The report finds that RIN prices increased in 2026 primarily because of higher blending mandates announced by the Environmental Protection Agency. On March 27, the EPA announced the final Renewable Fuel Standard rule for 2026 and 2027, establishing significantly higher renewable volume obligations than in 2025. According to the analysis, RIN prices increase with high RVOs to reflect the higher profit margins biofuel producers need as incentive to produce enough fuel to meet mandates. The rapid increase in RIN values relative to the Bean Oil-Heating Oil spread in 2026 suggests that the new RVOs are a significant driver of increased RIN values and that biodiesel and renewable diesel production margins are much higher than in 2025.

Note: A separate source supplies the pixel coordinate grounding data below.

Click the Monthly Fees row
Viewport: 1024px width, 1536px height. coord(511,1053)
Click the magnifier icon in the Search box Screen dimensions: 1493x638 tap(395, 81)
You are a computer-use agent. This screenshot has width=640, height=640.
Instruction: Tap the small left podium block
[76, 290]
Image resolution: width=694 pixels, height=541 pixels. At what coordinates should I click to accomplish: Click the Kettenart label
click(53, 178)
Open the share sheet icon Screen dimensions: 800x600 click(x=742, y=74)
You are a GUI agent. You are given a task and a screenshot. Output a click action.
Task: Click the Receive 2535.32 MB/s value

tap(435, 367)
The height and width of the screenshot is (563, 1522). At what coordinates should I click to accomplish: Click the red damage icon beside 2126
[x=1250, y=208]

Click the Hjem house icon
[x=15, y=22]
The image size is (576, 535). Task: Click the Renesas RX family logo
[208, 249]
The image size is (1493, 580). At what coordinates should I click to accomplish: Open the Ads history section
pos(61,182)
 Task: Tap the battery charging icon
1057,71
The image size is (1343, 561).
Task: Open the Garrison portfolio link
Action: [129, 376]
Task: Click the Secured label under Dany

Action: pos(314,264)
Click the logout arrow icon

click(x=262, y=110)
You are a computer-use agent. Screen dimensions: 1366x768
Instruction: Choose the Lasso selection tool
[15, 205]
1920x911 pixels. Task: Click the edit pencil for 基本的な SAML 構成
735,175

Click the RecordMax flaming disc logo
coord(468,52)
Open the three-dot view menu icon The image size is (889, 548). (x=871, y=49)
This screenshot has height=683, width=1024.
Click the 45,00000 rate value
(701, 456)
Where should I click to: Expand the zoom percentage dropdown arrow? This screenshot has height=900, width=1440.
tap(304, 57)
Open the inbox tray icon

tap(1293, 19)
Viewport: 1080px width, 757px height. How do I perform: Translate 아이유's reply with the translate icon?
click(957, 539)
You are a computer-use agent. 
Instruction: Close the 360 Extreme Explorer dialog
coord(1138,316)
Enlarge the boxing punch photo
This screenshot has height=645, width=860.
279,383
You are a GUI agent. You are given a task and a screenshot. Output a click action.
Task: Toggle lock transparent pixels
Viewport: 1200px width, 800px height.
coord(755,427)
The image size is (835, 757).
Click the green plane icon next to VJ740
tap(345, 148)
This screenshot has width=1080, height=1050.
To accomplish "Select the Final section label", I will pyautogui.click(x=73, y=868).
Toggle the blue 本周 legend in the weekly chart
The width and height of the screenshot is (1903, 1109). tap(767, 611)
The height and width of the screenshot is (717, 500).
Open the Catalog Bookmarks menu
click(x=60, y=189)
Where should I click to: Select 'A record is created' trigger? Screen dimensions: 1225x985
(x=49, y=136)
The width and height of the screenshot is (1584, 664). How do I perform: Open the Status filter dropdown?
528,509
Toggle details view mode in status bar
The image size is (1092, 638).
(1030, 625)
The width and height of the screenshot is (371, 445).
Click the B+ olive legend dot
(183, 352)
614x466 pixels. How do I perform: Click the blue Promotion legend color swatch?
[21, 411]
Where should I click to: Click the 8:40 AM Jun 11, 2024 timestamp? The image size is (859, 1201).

Under the Renewable Fuel Standard program, RINs are credits generated when biofuels are produced or imported and are used to comply with federal requirements. The EPA sets annual renewable volume obligations for the minimum volume of biofuels that must enter the U.S. fuel supply. Obligated parties — petroleum refiners and motor gasoline and diesel importers — comply either by blending biofuels into petroleum-based fuels or by purchasing RIN credits. Higher prices for petroleum products make fuel ethanol relatively more attractive to blend into gasoline, while high RIN values also support production and blending margins for biodiesel and renewable diesel. When RIN values increase relative to the BOHO spread, as they have in 2026, profit margins for producing biodiesel and renewable diesel generally improve.
The EIA forecasts record-high production of fuel ethanol and renewable diesel in 2026 because of high blend mandates, high gasoline and diesel prices, and increasing production capacity at biofuel plants. Fuel ethanol production increases by 2% in 2026, with the fuel ethanol share of motor gasoline consumption at 10.7%, compared with 10.5% in 2025. Renewable diesel production increases 24% and biodiesel production increases 41% in 2026, compared with 2025. The agency forecasts production of all three fuels to increase further in 2027, when the renewable volume obligation increases further.